- WORK REQUEST:
Take the lines from the one with "Jump to the 2017 year marker" to the end of the listing, both ends included, and quote them exactly, leaving pictures out.

[Opening RECORDS SUPPLIED section]

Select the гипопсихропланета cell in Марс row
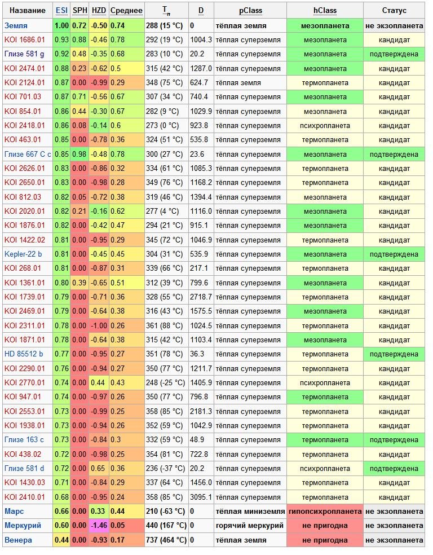 [x=325, y=511]
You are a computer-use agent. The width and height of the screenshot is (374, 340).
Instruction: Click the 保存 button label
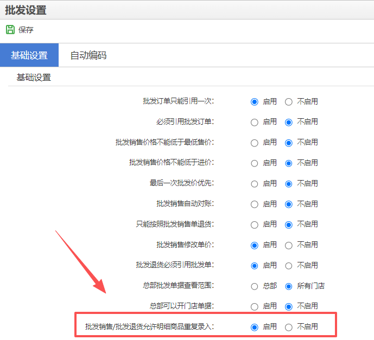tap(26, 30)
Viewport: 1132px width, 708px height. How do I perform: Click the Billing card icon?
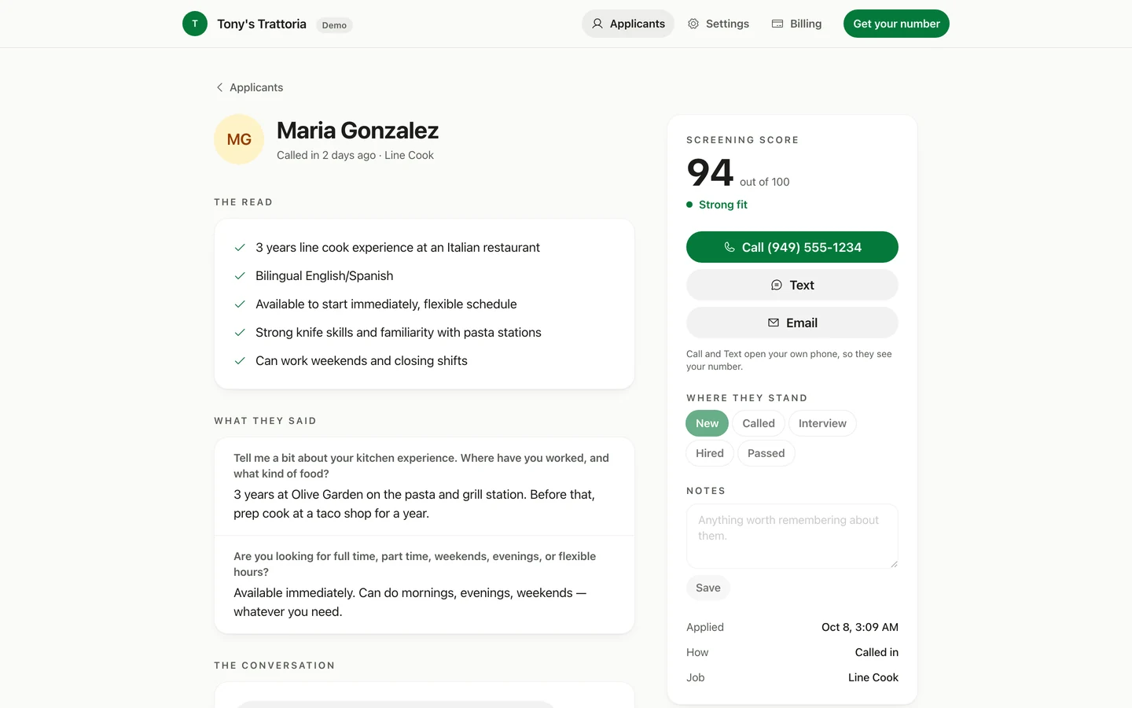tap(777, 24)
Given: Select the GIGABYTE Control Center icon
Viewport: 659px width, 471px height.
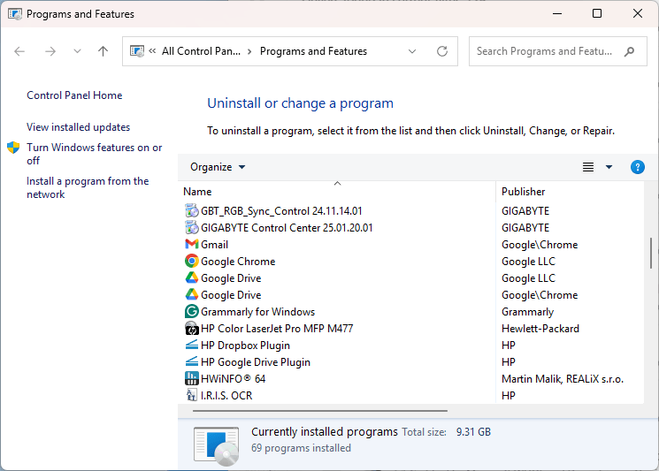Looking at the screenshot, I should [x=192, y=228].
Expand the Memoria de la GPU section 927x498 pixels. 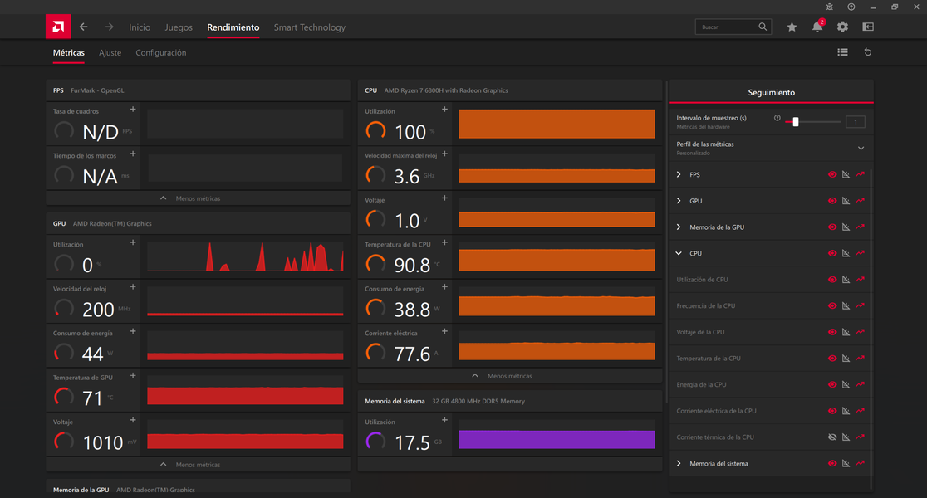pyautogui.click(x=679, y=227)
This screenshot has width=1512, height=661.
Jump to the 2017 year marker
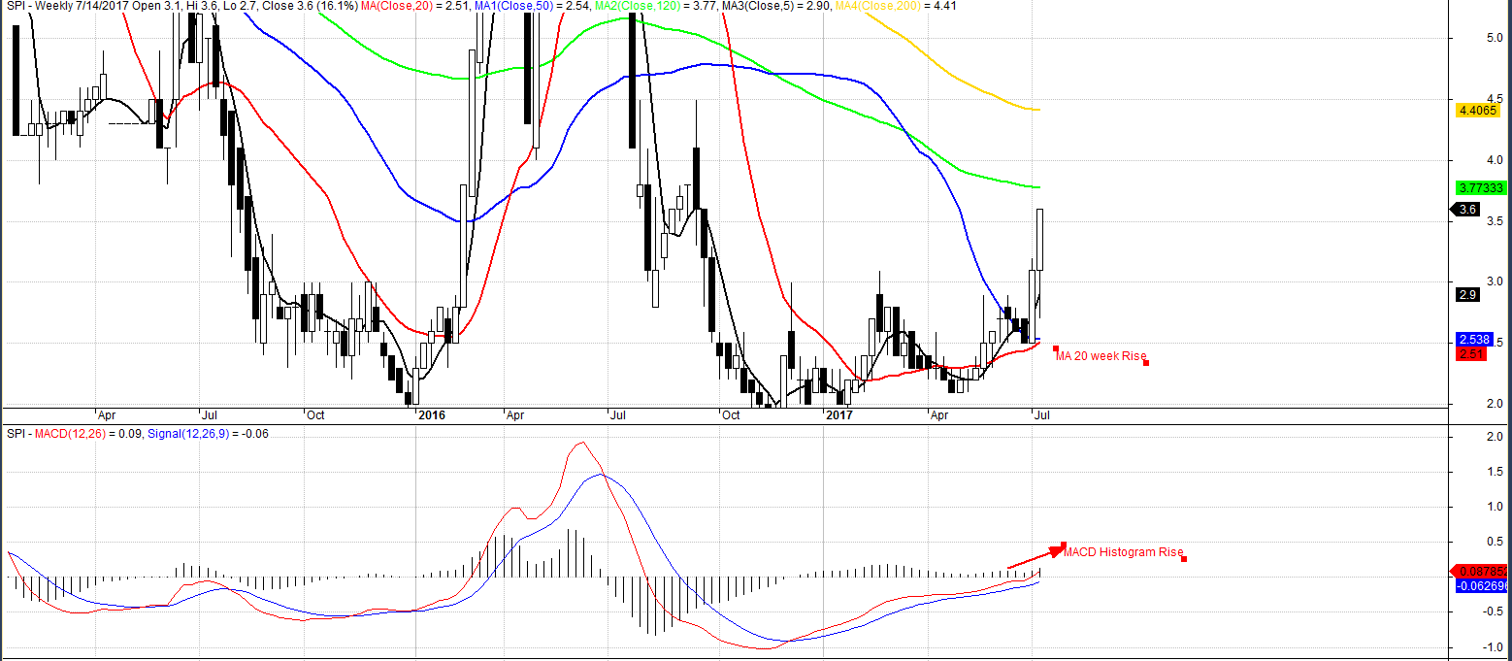click(x=838, y=414)
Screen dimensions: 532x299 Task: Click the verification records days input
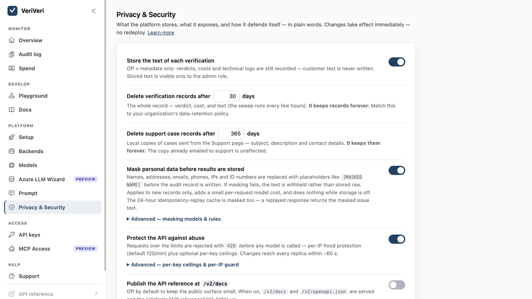227,96
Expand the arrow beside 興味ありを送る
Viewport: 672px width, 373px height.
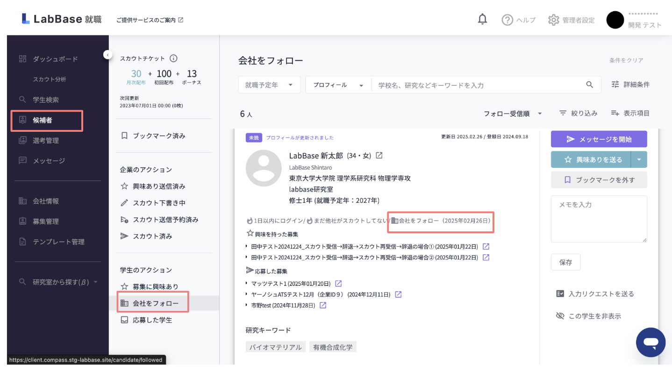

[Closing RECORDS SUPPLIED section]

- FINISHED EXERCISE:
Jump to the 2017 year marker
click(x=838, y=414)
Screen dimensions: 532x299 Task: Click the verification records days input
227,96
Expand the arrow beside 興味ありを送る
Viewport: 672px width, 373px height.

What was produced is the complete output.